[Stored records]
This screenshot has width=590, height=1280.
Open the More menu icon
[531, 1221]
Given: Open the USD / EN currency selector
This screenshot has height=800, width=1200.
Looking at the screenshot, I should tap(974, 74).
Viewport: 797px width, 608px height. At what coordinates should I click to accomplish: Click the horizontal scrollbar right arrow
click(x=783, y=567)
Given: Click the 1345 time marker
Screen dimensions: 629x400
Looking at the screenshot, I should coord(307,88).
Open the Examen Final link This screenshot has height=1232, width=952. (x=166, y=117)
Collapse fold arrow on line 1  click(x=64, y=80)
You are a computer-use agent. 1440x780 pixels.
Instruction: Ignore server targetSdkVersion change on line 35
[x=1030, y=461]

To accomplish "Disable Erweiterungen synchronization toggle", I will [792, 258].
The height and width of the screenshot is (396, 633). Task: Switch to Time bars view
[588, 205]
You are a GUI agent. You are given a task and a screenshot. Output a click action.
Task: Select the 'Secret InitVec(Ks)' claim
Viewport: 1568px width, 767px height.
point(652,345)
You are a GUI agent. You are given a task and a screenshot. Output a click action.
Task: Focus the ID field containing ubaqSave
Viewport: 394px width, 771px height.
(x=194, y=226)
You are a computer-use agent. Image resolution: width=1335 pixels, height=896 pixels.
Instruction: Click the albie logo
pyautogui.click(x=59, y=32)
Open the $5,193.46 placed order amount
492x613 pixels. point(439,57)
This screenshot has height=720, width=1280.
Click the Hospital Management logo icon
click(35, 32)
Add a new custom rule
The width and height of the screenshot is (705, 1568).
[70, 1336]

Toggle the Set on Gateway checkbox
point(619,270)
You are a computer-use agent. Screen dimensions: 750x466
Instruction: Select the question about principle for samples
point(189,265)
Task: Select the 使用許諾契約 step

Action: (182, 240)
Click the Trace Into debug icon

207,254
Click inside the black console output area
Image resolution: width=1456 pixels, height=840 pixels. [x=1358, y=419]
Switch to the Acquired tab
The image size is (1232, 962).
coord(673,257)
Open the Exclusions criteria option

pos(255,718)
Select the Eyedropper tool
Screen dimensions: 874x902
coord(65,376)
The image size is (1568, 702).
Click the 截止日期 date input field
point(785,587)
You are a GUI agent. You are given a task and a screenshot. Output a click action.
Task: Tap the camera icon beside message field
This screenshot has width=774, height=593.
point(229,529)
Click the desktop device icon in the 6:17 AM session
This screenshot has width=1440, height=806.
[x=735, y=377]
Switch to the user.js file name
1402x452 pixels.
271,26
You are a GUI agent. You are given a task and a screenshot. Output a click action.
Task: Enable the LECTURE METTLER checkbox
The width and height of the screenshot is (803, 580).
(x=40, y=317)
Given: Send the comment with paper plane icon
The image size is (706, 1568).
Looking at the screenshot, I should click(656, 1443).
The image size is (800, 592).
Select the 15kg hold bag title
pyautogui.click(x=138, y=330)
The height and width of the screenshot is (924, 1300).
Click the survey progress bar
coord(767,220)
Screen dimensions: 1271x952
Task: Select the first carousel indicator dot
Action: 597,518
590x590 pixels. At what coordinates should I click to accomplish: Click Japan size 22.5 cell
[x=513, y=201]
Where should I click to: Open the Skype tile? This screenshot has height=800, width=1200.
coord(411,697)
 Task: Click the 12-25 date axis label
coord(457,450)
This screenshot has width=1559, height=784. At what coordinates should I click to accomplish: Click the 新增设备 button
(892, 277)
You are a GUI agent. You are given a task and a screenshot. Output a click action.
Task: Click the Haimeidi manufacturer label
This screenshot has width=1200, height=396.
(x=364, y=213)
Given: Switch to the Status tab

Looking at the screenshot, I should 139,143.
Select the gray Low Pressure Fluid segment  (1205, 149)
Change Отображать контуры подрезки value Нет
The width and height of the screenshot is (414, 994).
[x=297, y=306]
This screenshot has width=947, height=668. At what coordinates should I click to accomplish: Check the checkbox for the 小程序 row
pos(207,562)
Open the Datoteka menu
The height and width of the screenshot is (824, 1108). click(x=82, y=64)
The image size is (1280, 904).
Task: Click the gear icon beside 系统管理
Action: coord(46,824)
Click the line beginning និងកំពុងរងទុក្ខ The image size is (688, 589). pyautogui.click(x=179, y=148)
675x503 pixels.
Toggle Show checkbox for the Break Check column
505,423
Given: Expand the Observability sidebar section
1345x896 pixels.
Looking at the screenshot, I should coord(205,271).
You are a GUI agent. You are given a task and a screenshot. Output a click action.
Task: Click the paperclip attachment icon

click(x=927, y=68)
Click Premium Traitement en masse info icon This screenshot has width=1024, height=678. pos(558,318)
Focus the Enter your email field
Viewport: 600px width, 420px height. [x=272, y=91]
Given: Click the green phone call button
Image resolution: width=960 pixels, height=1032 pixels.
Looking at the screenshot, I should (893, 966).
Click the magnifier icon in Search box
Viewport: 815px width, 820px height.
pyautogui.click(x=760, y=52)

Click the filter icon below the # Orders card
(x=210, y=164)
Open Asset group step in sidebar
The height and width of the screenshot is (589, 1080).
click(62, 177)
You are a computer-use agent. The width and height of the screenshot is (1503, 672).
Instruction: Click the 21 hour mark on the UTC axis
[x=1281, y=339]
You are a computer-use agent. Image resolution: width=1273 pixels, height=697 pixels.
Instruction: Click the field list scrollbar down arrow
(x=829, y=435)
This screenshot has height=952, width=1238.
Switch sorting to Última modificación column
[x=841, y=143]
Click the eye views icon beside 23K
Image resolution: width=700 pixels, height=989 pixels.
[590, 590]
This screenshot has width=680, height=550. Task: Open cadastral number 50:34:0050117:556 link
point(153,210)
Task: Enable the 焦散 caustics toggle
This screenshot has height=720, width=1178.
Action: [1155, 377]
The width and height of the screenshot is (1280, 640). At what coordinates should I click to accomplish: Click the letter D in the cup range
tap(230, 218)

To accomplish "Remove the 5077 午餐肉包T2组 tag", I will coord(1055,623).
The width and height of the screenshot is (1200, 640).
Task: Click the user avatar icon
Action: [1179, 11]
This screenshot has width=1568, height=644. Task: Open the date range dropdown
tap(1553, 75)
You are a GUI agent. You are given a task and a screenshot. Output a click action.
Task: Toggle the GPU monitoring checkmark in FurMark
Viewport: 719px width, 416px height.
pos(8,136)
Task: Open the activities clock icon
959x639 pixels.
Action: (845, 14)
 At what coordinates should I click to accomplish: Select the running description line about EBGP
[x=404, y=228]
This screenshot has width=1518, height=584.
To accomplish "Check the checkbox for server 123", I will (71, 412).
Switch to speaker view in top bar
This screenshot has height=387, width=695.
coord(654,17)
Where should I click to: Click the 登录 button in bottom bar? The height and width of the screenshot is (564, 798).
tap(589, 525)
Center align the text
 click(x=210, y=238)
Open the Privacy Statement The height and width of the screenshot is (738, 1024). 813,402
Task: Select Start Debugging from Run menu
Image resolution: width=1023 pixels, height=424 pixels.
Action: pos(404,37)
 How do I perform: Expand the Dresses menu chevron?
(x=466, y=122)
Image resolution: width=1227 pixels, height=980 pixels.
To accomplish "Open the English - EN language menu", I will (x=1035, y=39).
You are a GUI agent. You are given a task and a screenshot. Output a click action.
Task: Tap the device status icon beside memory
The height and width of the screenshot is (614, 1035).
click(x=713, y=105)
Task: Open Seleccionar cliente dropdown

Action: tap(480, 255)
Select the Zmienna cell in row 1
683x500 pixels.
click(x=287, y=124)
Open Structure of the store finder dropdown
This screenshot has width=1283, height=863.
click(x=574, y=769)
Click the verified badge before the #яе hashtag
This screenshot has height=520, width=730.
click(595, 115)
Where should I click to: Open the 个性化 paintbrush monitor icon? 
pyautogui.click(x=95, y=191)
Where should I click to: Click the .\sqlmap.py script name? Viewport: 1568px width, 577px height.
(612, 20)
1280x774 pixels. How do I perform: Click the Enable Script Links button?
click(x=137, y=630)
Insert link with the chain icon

◆ WHAT IS REQUIRED ◆
Begin at the line above that has "Given: Open the USD / EN currency selector" and stop after the line that has "This screenshot has height=720, width=1280.", copying each line exactly and adding nothing else.

◆ YOUR RESPONSE ◆
Given: Open the USD / EN currency selector
This screenshot has height=800, width=1200.
Looking at the screenshot, I should tap(974, 74).
Viewport: 797px width, 608px height. At what coordinates should I click to accomplish: Click the horizontal scrollbar right arrow
click(x=783, y=567)
Given: Click the 1345 time marker
Screen dimensions: 629x400
Looking at the screenshot, I should coord(307,88).
Open the Examen Final link This screenshot has height=1232, width=952. (x=166, y=117)
Collapse fold arrow on line 1  click(x=64, y=80)
You are a computer-use agent. 1440x780 pixels.
Instruction: Ignore server targetSdkVersion change on line 35
[x=1030, y=461]

To accomplish "Disable Erweiterungen synchronization toggle", I will [792, 258].
The height and width of the screenshot is (396, 633). Task: Switch to Time bars view
[588, 205]
You are a GUI agent. You are given a task and a screenshot. Output a click action.
Task: Select the 'Secret InitVec(Ks)' claim
Viewport: 1568px width, 767px height.
point(652,345)
You are a GUI agent. You are given a task and a screenshot. Output a click action.
Task: Focus the ID field containing ubaqSave
Viewport: 394px width, 771px height.
(x=194, y=226)
You are a computer-use agent. Image resolution: width=1335 pixels, height=896 pixels.
Instruction: Click the albie logo
pyautogui.click(x=59, y=32)
Open the $5,193.46 placed order amount
492x613 pixels. point(439,57)
This screenshot has height=720, width=1280.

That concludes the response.